Tiny Coconut

I have things.

Thursday, January 06, 2005

Remember...I'm a Writer

I've been working on a fairly emotional, strongly worded, sometimes self-pitying entry on and off all day today. But as I reread it, I feel like I need to preface it with something. This is that thing.

Writing a blog entry is not like having a conversation. It's not a give and take. There's no modulation of emotion based on the reaction of another. There is nobody here to interject another point of view, to show me when I'm going astray, to calm me down when I start to wind up.
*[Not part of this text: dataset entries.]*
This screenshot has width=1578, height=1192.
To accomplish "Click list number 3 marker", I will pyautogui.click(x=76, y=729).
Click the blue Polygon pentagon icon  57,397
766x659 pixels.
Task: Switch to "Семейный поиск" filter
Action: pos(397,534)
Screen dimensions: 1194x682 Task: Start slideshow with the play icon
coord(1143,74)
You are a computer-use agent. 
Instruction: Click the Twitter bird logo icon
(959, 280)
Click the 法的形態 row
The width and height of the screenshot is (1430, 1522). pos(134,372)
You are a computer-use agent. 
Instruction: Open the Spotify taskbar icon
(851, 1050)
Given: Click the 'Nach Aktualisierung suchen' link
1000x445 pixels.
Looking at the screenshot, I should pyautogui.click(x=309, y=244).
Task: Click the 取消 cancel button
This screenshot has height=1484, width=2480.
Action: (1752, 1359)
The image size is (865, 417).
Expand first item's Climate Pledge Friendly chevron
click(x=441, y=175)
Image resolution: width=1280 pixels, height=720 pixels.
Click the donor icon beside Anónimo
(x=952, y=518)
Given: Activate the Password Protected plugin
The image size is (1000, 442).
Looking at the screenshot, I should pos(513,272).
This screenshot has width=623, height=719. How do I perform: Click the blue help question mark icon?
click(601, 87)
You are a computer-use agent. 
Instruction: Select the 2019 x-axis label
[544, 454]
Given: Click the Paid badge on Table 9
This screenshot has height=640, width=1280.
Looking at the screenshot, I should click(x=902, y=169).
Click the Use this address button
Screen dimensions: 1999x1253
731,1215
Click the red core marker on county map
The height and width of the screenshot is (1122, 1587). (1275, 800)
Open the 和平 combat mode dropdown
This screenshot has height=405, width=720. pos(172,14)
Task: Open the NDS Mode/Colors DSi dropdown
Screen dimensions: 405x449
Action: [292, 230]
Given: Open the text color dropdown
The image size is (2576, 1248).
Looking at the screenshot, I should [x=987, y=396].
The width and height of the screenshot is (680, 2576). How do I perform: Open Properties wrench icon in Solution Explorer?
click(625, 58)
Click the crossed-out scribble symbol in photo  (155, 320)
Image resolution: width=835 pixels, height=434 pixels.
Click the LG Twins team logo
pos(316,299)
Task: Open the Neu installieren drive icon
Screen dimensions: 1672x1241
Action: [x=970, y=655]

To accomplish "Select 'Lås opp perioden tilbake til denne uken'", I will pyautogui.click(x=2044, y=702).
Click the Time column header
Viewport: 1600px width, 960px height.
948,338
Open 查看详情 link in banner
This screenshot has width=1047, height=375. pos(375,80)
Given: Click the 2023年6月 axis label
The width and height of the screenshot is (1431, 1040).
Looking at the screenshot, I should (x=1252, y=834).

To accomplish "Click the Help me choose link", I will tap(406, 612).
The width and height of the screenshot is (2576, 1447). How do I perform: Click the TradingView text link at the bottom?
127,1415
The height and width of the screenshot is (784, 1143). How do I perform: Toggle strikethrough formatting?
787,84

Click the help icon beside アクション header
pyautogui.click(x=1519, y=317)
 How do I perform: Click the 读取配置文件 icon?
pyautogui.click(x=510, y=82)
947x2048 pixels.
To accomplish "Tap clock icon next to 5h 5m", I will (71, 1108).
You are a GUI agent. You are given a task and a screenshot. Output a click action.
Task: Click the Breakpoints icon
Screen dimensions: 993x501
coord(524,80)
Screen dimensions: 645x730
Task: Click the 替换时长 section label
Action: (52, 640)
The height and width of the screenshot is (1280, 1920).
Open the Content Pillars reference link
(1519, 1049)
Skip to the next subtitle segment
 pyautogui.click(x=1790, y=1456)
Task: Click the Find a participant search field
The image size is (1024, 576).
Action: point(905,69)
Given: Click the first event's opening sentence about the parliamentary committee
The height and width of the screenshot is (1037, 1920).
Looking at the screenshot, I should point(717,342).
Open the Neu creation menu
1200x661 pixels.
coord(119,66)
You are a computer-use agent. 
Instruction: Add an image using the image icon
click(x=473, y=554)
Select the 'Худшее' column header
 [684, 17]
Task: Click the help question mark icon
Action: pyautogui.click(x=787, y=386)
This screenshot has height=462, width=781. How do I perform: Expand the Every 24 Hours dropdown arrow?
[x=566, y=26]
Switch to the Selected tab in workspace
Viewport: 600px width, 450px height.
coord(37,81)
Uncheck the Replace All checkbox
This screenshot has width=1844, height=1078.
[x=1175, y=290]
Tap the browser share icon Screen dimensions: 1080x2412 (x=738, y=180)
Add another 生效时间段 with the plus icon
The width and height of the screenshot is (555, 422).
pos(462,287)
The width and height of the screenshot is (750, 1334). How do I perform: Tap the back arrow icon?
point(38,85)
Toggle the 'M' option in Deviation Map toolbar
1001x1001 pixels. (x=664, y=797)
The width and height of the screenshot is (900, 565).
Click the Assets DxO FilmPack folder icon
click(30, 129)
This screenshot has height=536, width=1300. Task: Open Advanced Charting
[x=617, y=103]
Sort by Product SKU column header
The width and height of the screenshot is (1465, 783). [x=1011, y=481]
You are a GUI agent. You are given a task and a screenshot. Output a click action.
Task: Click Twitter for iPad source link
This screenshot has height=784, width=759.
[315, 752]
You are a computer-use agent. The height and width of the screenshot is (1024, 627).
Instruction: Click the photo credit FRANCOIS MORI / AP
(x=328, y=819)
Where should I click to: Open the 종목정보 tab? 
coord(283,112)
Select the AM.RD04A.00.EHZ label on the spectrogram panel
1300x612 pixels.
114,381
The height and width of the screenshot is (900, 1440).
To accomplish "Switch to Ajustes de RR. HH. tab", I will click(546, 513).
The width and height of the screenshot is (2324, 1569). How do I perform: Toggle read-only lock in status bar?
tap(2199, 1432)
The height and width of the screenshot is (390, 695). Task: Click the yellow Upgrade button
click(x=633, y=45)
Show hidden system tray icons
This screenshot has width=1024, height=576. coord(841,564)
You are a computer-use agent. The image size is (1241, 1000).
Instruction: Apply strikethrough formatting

And then there's another thing: I'm a writer. What does that mean here? Well, it means that this is my passion, this form of communication, this way of reaching out to people. When I start doing it--whether it's a press release on a new histone deacetylase or a blog entry on our trip to Big Bear--I do it as a writer. I listen to the words, listen for the voice that fits the story I'm trying to tell, and then I go with that voice, let it carry me. I'm looking to give you, the reader of my words, both information and emotion, in proportions that change depending on my subject. The information, that's usually as true as I can make it--perfectly true when I'm writing about science, subjectively true when I'm writing about me, but true to some degree. But the emotion? It's enhanced. It's me, wound up by myself. If I'm writing about feeling sad, I'm going to start drowning in it as I go. By the end of a sad entry, I'll be sitting here near tears, deeply into my own head. But I don't stay there. Two minutes later, when Em and N walk by pretending to be elephants, I'll break into an immediate smile. Thing is, you don't know that. You read that entry, and you worry about me, thinking I'm slipping back into a depression.

Or maybe you don't; maybe I'm just being egotistical. Wouldn't be the first time. Still, the message is the same: Read these entries as moments in my head, not days, not lifetimes. Read them as one part of what's going on with me, not as the sum total of me. I am sad or angry or whatever I'm expressing at the time. But I'm also joyful and excited and irritated and surprised and tired. Those are all filtered out to make my story purer, to make my point more clearly.

I'm a writer. If I do my job well, you'll feel what I feel. I just want you to know that it's not the only thing I feel. This is my life through a prism, and you're only seeing one color at a time. I, on the other hand, get to see the whole rainbow, spread out before me.